Assistant: [web_fetch → nodejs.org/en/download] Node.js 22 is the current LTS release
(Long Term Support), with active support through October 2025 and
security maintenance until April 2027.
You: _
Press Ctrl+C or type /quit to exit the session.
One-shot from the command line
You can also send a single message without opening the interactive TUI:
marsbot chat --agent my-assistant --message "Summarize what marsbot is in two sentences"

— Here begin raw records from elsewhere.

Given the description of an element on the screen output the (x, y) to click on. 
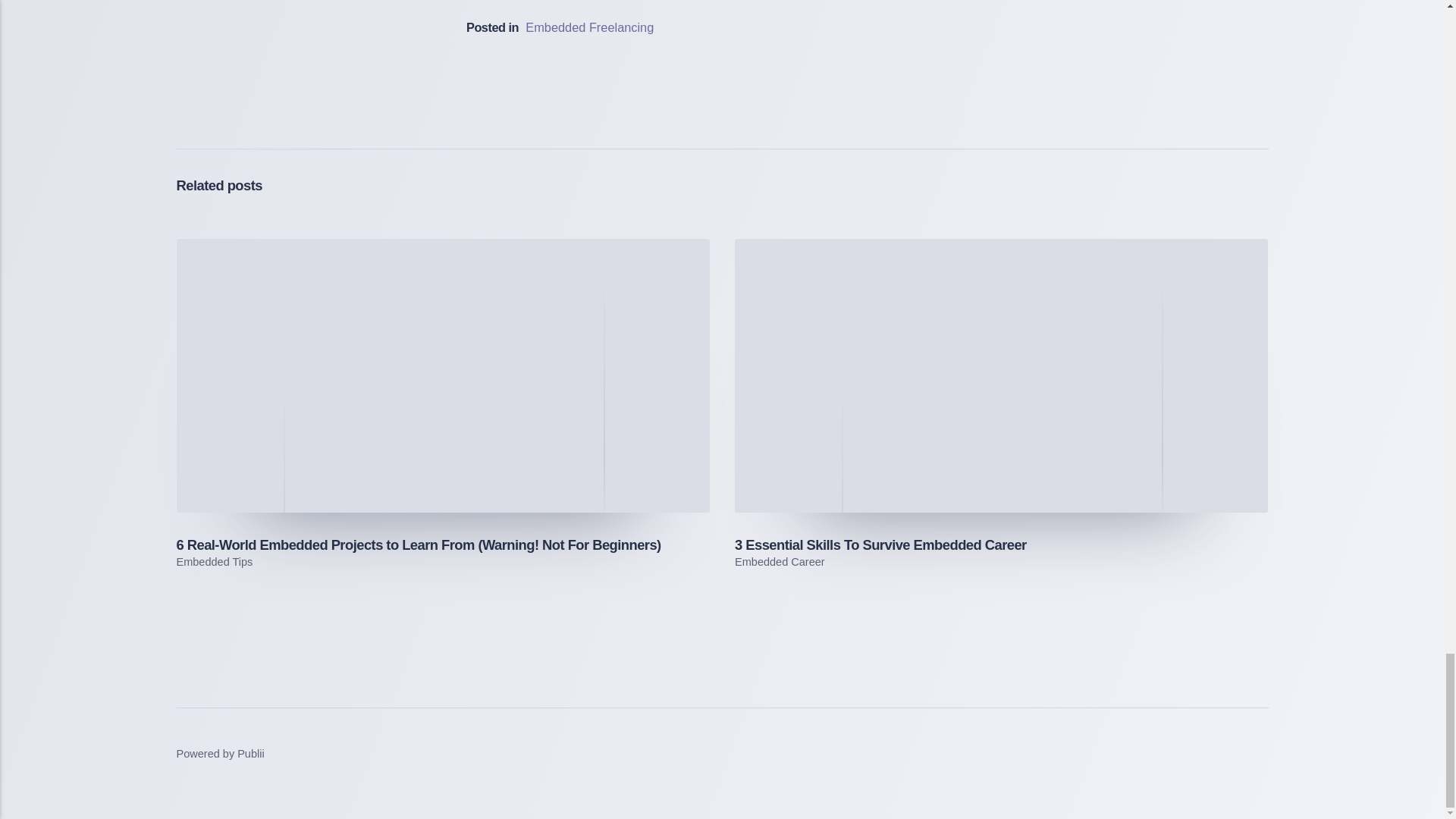
Embedded Tips (213, 561)
3 Essential Skills To Survive Embedded Career (880, 544)
Embedded Freelancing (589, 27)
Embedded Career (780, 561)
Given the description of an element on the screen output the (x, y) to click on. 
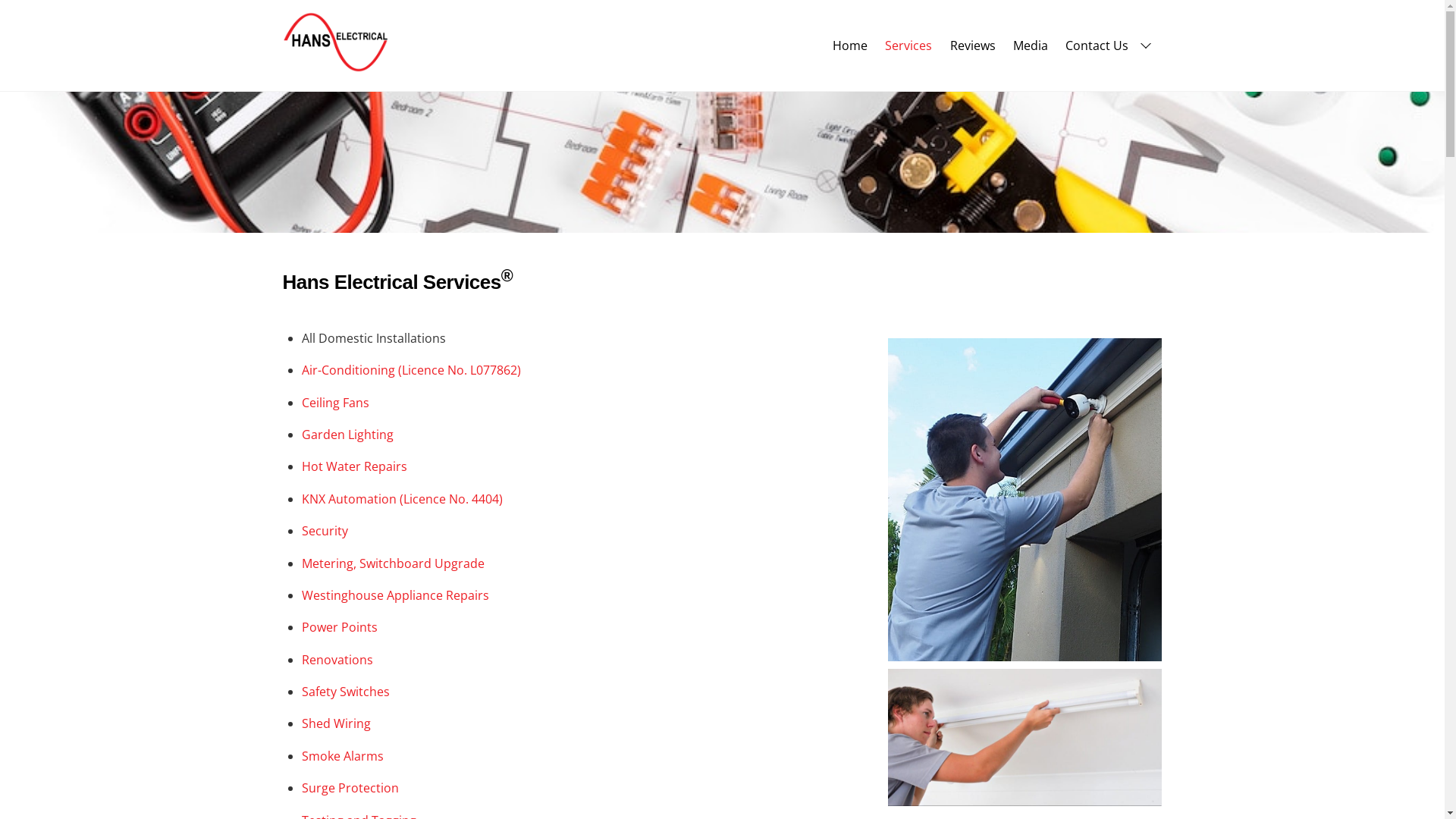
Westinghouse Appliance Repairs Element type: text (395, 594)
KNX Automation (Licence No. 4404) Element type: text (401, 498)
Air-Conditioning (Licence No. L077862) Element type: text (410, 369)
Media Element type: text (1029, 45)
Ceiling Fans Element type: text (335, 402)
Smoke Alarms Element type: text (342, 755)
Security Element type: text (324, 530)
Surge Protection Element type: text (349, 787)
Hot Water Repairs Element type: text (354, 466)
Contact Us Element type: text (1109, 45)
Power Points Element type: text (339, 626)
Metering, Switchboard Upgrade Element type: text (392, 563)
Renovations Element type: text (337, 659)
Reviews Element type: text (972, 45)
Garden Lighting Element type: text (347, 434)
Services Element type: text (908, 45)
Home Element type: text (850, 45)
Safety Switches Element type: text (345, 691)
Shed Wiring Element type: text (335, 723)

This is useful for scripting and piping output to other tools.
Next Steps
You now have a working marsbot installation with a local gateway, a worker, and your first L2 agent.
Add more trust levels
Edit your agent YAML to raise the trust level and add more tools. See the Trust Model doc for what each level enables.
Explore the TUI
The full TUI has 7 views accessible via keyboard shortcuts. Open it with marsbot tui and press ? to see the keybinding reference.
Connect the Chrome extension
Install the marsbot Chrome extension, point it at http://localhost:3100, and you can use your agents as a side panel while browsing. The extension reads page content and selection as context.
Set up the vault
Store API keys and credentials in the encrypted vault so agents can use them without you pasting keys into prompts:
marsbot vault set github_token --value "ghp_..."
Grant an agent access to it in the agent YAML:
vault_grants:
- github_token
Run multiple agents
Create additional agent YAML files with different system prompts, tools, and trust levels. Specialists — a coding agent, a research agent, a writing agent — work better than one generalist configured to do everything.
Troubleshooting
Gateway won’t start: Check that port 3100 is not in use with lsof -i :3100. Change the port in config if needed.
Worker not picking up requests: Make sure the worker is running (marsbot worker status) and that your Supabase Realtime connection is healthy. Check marsbot gateway logs for connection errors.
LLM API errors: Verify your API key is correct in ~/.marsbot/config.json. Check provider-specific rate limits if you are seeing 429 responses.
Schema errors on startup: Re-run marsbot db migrate if you see missing table errors after an upgrade — new migrations may have been added.
For more help, check the GitHub issues or the community Discord.